Статья эта, по сравнению с юношеским предисловием к ‘Гимназическим речам Гегеля’, напечатанным в ‘Московском Наблюдателе’ за 1838 г., знаменовала радикальный переворот в воззрениях Бакунина. Написанная философическим языком, туманным и иносказательным, она однако имела смысл резкий и ясный, полный революционного чувства. Никакой речи о признании разумности окружающего мира в ней не было. Никакого примирения с действительностью, никакого к ней пиэтета. Напротив. Статья звучала, как протест, как призыв к революции, хотя и окутанный одеждами философской критики, которая направляла свое жало против немецкой реакционной идеологии. В статье этой Бакунин утверждал, что в порядке дня истории стоит главнейший вопрос об осуществлении свободы, т.-е., выражаясь иным языком, — о революции. Революция эта неизбежна, она созревает, нарастает, не только в Европе, но даже в России, и порабощенные народные массы, угнетенные и эксплоатируемые, с надеждой ожидают этого будущего. Все содержание статьи сводилось к мысли, что развитие исторического процесса неуклонно идет к разгрому реакции и победе революции.
Статья заканчивалась следующими словами:
‘Доверимтесь же вечному духу, который только потому разрушает и уничтожает, что он есть неисчерпаемый и вечно творящий источник всякой жизни’. И дальше: ‘Страсть к разрушению есть в то же время творческая страсть’.
Статья эта произвела сильное впечатление на Герцена. Об этом мы знаем из его дневника. Ею восхищались также новые немецкие друзья Бакунина, и можно считать бесспорным, что в развитии предреволюционных идей она сыграла значительную роль. Она выдвинула Бакунина в первые ряды революционной молодежи. Его известность вышла за пределы кружка друзей. И имя молодого русского обратило на себя внимание немецких жандармов. Этому способствовал, впрочем, еще ряд других обстоятельств.
Незадолго до того приехал в Дрезден Гервег, переживавший в то время расцвет своей поэтической славы.
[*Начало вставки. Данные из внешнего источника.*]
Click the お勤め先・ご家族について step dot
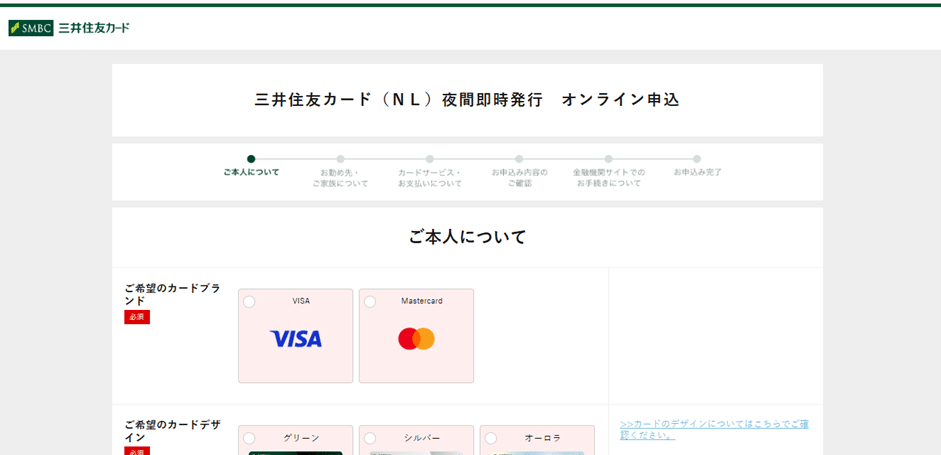The width and height of the screenshot is (941, 455). coord(340,159)
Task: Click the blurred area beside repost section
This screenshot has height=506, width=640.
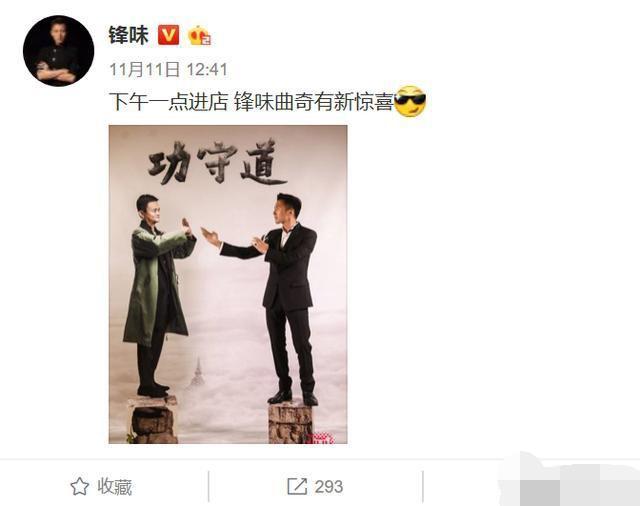Action: 571,479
Еще продолжала греметь год назад (1841) вышедшая книжка его революционных стихов ‘Gedichte eines Lebendigen’. Она вызывала шумные восторги передовой молодежи и всего вообще революционно настроенного общества. Но зато реакционеры Германии скрипели зубами при одном имени популярного поэта. Гервег сдружился с Бакуниным, даже поселился в его квартире — этого было достаточно, чтобы ненависть немецких филистеров и русских охранителей к революционному поэту отраженным светом пала и на Бакунина. Впрочем, не только дружба его с Гервегом давала русскому посольству основание с особенным вниманием приглядываться к своему соотечественнику.
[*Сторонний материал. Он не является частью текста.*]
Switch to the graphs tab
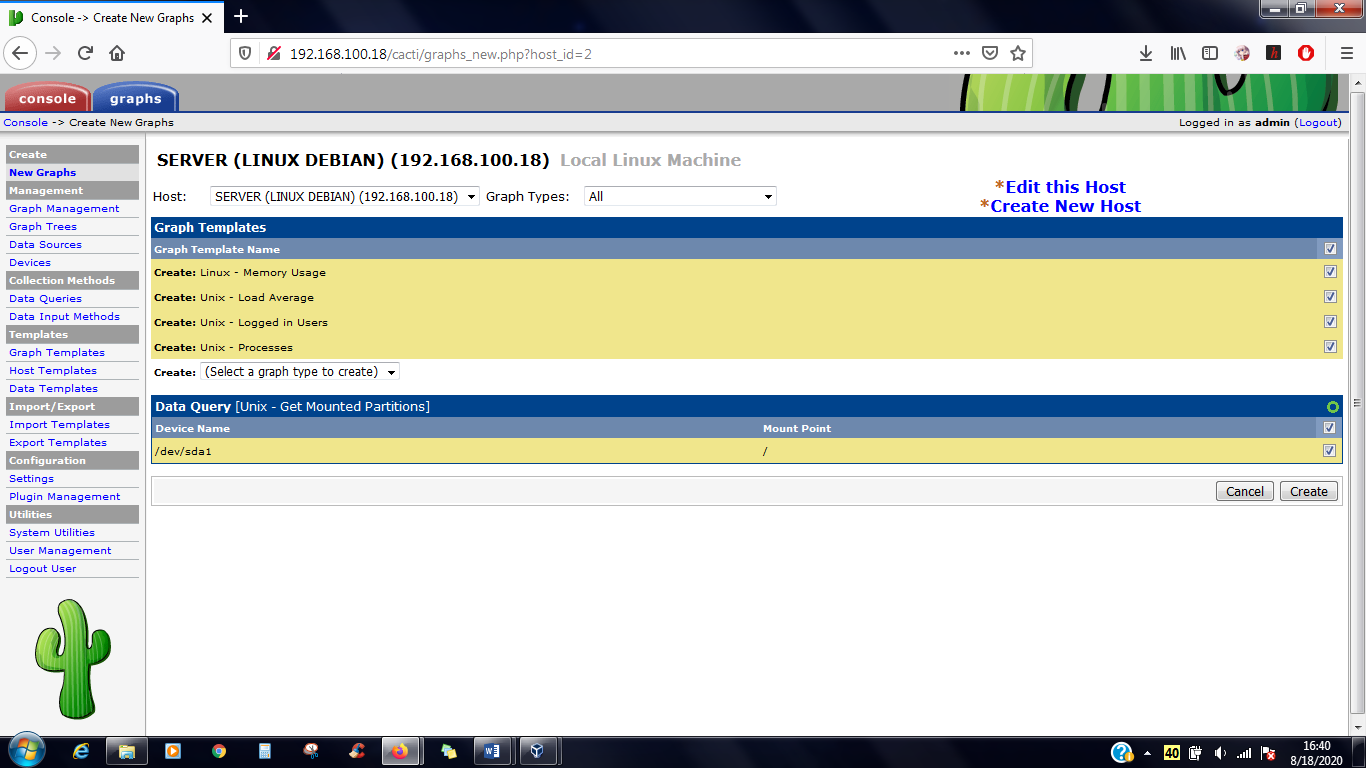 [x=136, y=98]
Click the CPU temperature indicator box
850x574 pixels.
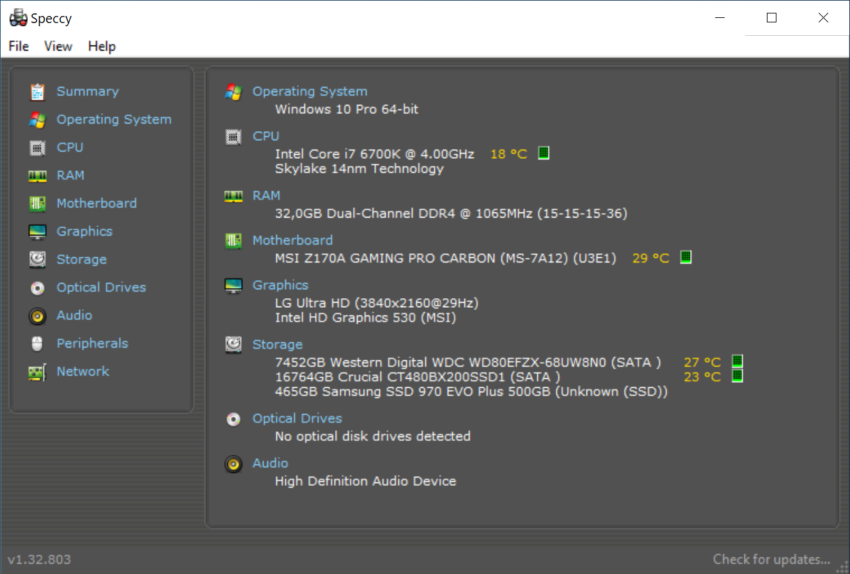pyautogui.click(x=544, y=154)
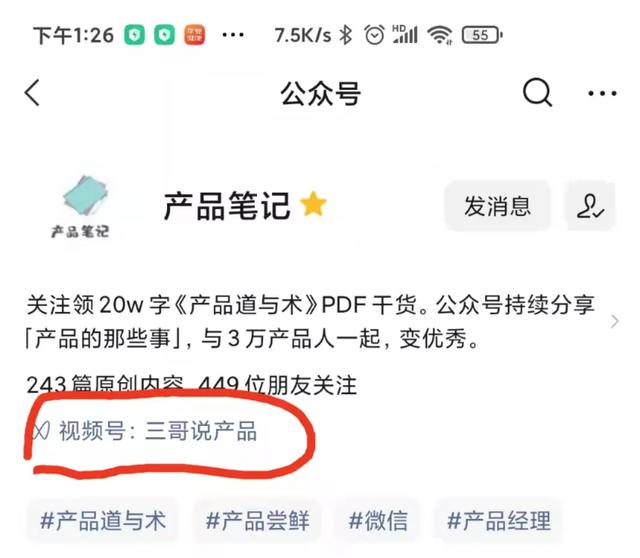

Репутация кружка Арнольда Руге и ‘Немецких Ежегодников’, закрытых вскоре после появления в ней бакунинской статьи, также рекомендовала молодого москвича с самых предосудительных сторон.
Усиленный интерес, проявленный к его особе, обеспокоил Бакунина. Перед ним возникла даже чудовищная перспектива насильственного возвращения в Россию. Она внушила ему чувство ужаса, как признается он в ‘Исповеди’. ‘В Западной Европе перед ним открывался горизонт бесконечный, он чаял жизни, чудес, широкого раздолья, в России же видел тьму, нравственный холод, оцепенение, бездействие’. Этим все было сказано. И Бакунин решил оторваться от родины.
Тут кстати подвернулась случайность. Гервег, встреченный по приезде своем в Германию с почестями, был принят королем не очень удачно, носившим тогда маску поклонника свободы. Король милостиво говорил комплименты знаменитому поэту, но когда поэт рискнул пожаловаться ему на притеснение прусской полиции, его беззастенчиво выбросили за пределы Германии. Вместе с Гервегом поехал и Бакунин. Гервег направился в Швейцарию. В Швейцарию двинулся и Бакунин. ‘Если бы он поехал в Америку, — признается Бакунин, — и я туда поехал бы с ним’.
В январе 1843 года друзья были в Цюрихе. Но и цюрихское свободное правительство по отношению к Гервегу оказалось не более гостеприимным. Оно любезно предоставило поэту возможность поселиться где-угодно, но только за границами своего кантона. Гервег уехал. Бакунин остался один.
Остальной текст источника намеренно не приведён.